The Mushroom Kingdom’s established currency is the gold coin. Despite permanent siege conditions brought upon by the Koopas, and the frequency with which the ruling monarch is kidnapped, the purchasing power of the coin has remained astonishingly consistent. One hundred (100) coins have purchased exactly one (1) resurrection since at least 1985. Still, it’s clear that the realm of Toadstool has endured much hardship since the start of the war. Consider the abundance of bricks throughout the kingdom. They are clearly of very poor quality and extremely fragile. (The punch of a fully grown adult can generally shatter most bricks into dust.) More importantly, the bricks suggest numerous abandoned construction projects. Infrastructure upgrades are essential to maintaining any modern state. Under the reign of HRH Peach, Princess of the Mushroom Kingdom, few if any such projects have been witnessed.

While Her Majesty has been preoccupied with the ongoing conflict with Lord Bowser, King of the Koopas, her dominion has begun to crumble around her. Such hazards as open pipes, gaping crevices filled with lava, and dilapidated, reportedly haunted mansions present ongoing challenges not only for residents of the Mushroom Kingdom, but also its Italian foot soldiers.

2. Rupee (Zelda)

Like the Mushroom Kingdom, Hyrule is plagued with conflict, here in the form of a sorcerer desperate for an ancient relic owned by the ruling family. Unlike the Mushroom Kingdom, Hyrule’s dominant currency is a gem, as opposed to a precious metal. The turbulence of life in the kingdom appears not to have unnerved its citizens. This is perhaps because of the rustic nature of Hyrule—the people are simply too far removed from the situation to worry. At any rate, swords and armor are a part of everyday life. A people comfortable with fighting octoroks while plowing the fields are hearty enough to handle attempted burglaries against its monarchy.

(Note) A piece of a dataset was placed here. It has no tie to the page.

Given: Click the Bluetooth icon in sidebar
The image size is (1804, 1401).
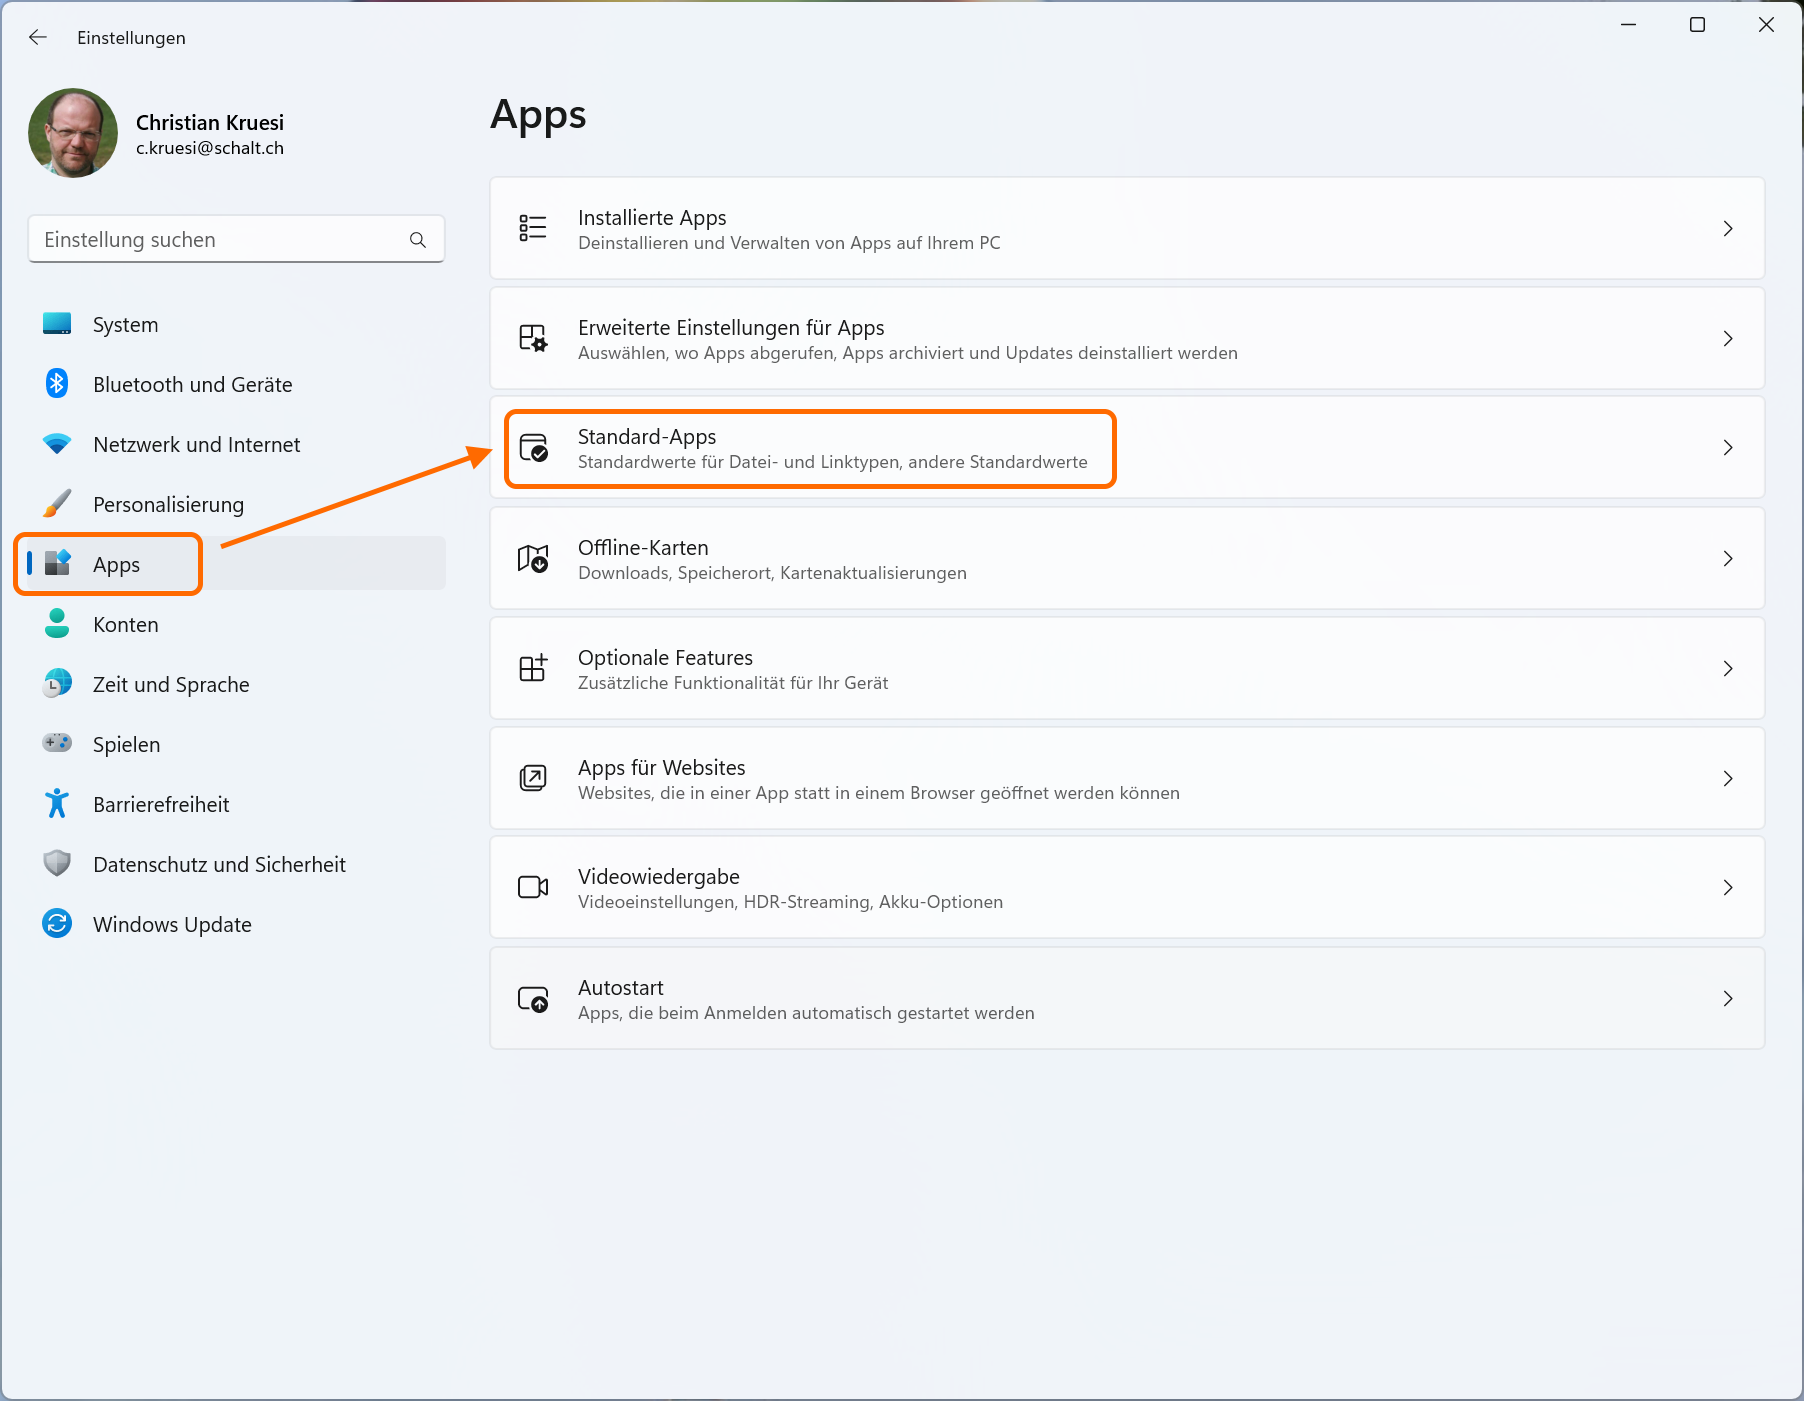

From the earliest recorded history (i.e., the forging of the Master Sword during the so-called Skyward Sword saga) through the telling of the Legend of Zelda, one crafted item has remained largely unchanged: the small wooden shield. Time has neither diminished its utility nor limited its availability in general goods stores. This gives us some idea of the state of Hyrule’s economy. The cost of one (1) wooden shield has increased more than 200% over the years, rising from 50 to an astonishing 160 rupees. Because of such items as magic ocarinas, time is a relative construct in Hyrule, and it is impossible to determine the actual age of the kingdom. As such, standard models fail us. But clearly the purchasing power of the rupee has diminished over time. Notably, a decade after the final slaying of Ganon—whereupon Link set off on his final adventure—there is no evidence of shops or rupees at all, suggesting ultimately a catastrophic economic collapse. Considering the stress put on Hyrule by external forces since its founding, this is hardly surprising. (The Mushroom Kingdom would do well to learn from this tragedy.)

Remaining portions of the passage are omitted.